Di più, complice la vanità che ha virato nel delirio di onnipotenza, ha provato a imitarlo, con telefonate in diretta che già appaiono logore nell’abuso che ne ha fatto, negli ultimi 18 anni, lo stesso Berlusconi, ma che con Masi hanno fatto rimpiangere il manzonismo degli stenterelli.

Però Masi, sfondando la barriera del ridicolo, ha dimostrato a Berlusconi che la Rai è ingovernabile secondo i criteri padronali che avrebbe dovuto introdurre.

Secondo quei criteri, perché altrimenti la Rai è perfettamente governabile e governata e tutto quel che vi avviene risponde a una logica che riconduce, come nelle aziende private, agli azionisti. Certo per un manager di aziende normali può essere difficile capire i meccanismi: Giuseppe Glisenti, che pure veniva dall’Intersind, se ne andò dopo 100 giorni.

La Rai è sempre stata un riflesso dell’Italia o quanto meno dei partiti che gli italiani mandavano in Parlamento.
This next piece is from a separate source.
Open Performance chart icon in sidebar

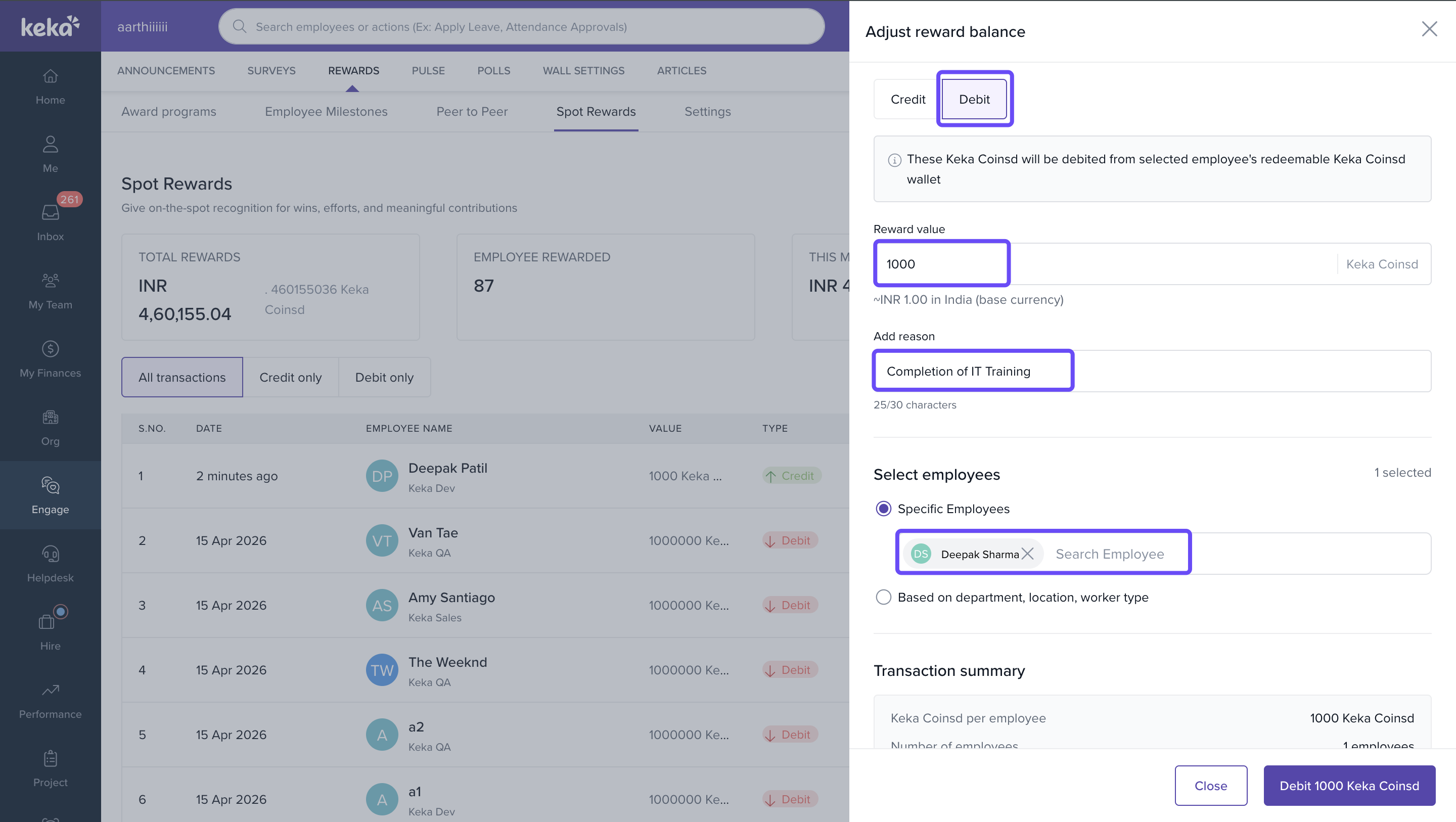[51, 691]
C’è chi ricorda ancora le ballerine con i mutandoni dell’era democristiana, in cui però in Rai entravi per concorso, chi ricorda le guerre stellari in cui si ingaggiò Biagio Agnes col dichiarato proposito di spingere Berlusconi fuori mercato: iniziativa meritoria ma che ha spinto la Rai sul precipizio e che ha favorito, ancora ai tempi del Caf, la sostituzione di Agnes con Gianni Pasquarelli, messo lì proprio per tagliare i costi della Rai, in coincidenza, dare un po’ di respiro a Berlusconi assediato dal miraggio Standa e dalla recessione.
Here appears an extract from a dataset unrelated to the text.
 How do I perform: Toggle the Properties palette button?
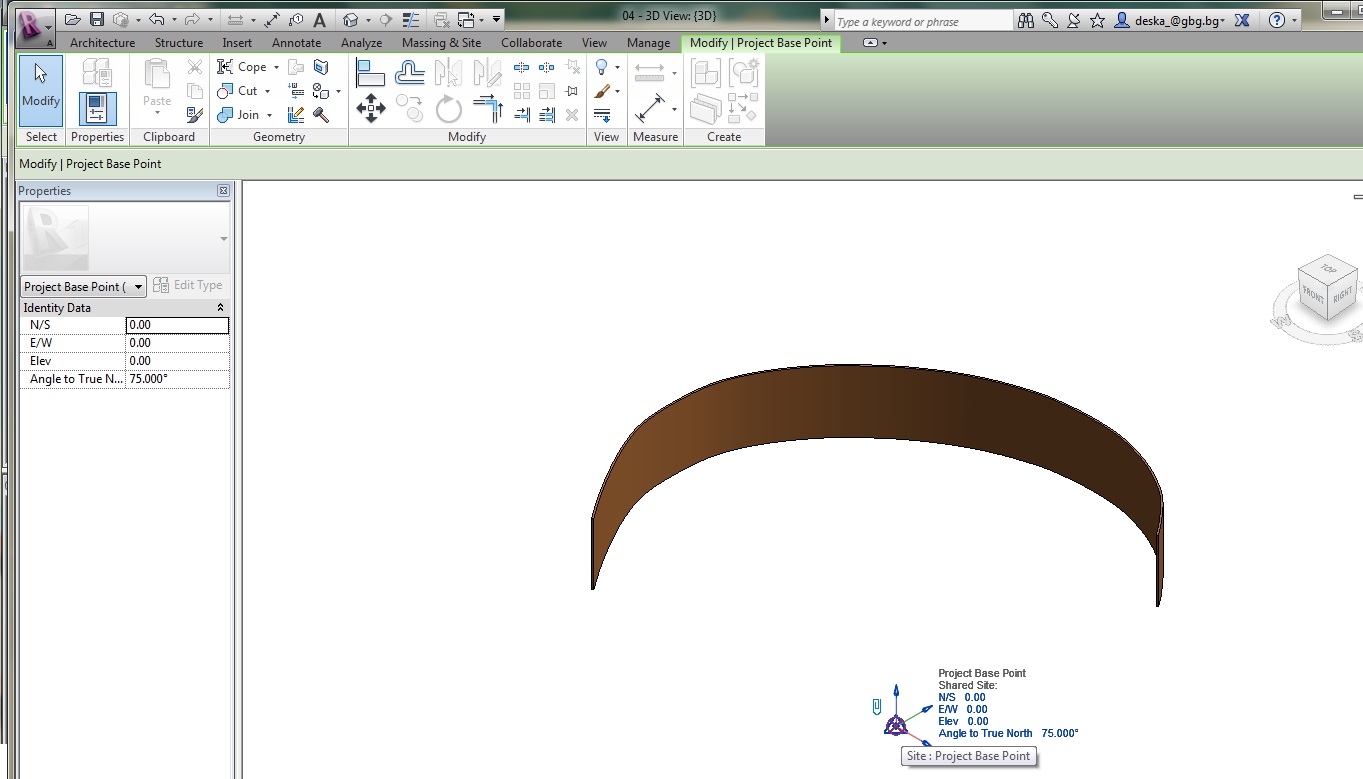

Da allora la Rai non è mai più stata impegnata nella concorrenza con Berlusconi: nel breve periodo in cui ne fu a capo esecutivo, come direttore generale, Gianni Locatelli la risanò e fece emergere per la priva volta dalla preistoria un sostanzioso utile, poi Berlusconi andò al governo e la derivata positiva del lavoro di Locatelli andò a beneficio di Letizia Moratti, che, per quanto presidente, ne trasse un grande beneficio di immagine anche se tutti sanno che la carica di presidente è poco più che onoraria e che tutti i poteri sono in mano al direttore generale, che deriva la legittimazione del suo agire non dal consiglio di amministrazione, come in qualsiasi azienda, ma dal ministero del Tesoro.

L’epoca Locatelli fu di breve durata quanto fortunato, perché ebbe alle spalle un governo quasi di salute pubblica, guidato da Carlo Azeglio Ciampi e Giuliano Amato, che, grazie a una forte copertura a sinistra, consentì una inversione di tendenza in materia di costo del lavoro e di tassi di interesse che determinarono, dopo una recessione,  il rilancio dell’economia e un assestamento della finanza pubblica.

Il riassestamento dei conti della Rai non impedì un periodo di forte conformismo, che ebbe l’apoteosi nel rinfresco per gli auguri di Natale del 1992, quando, si raccontò all’epoca, pochi osarono avvicinarsi o rivolgere la parola a Bruno Vespa, ostracizzato dalla sinistra per quella inopportuna quanto veritiera frase sulla Dc principale azionista della Rai.

Poi la Rai riprese il cammino di sempre. Le quote di competenza dei partiti vennero rigorosamente rispettate tanto nelle assunzioni quanto nella assegnazione degli appalti e degli incarichi di vertice. Niente di male, è un prezzo della democrazia, anche se nel settore privato si chiamano rapporti con parti correlate e le autorità regolatrici si impegnano, con vari gradi di successo, per ottenere sempre maggiore trasparenza. A Berlusconi non dispiace se la Rai si imbottisce sempre più di giornalisti e collaboratori, sono tutti piombi nelle scarpe del suo concorrente. Danno fastidio le spese per i programmi, quelle che si traducono in artisti e ballerini, perché le sue amate reti sono costrette a seguire e questo i suoi conti, per quanto in utile, non lo permettono.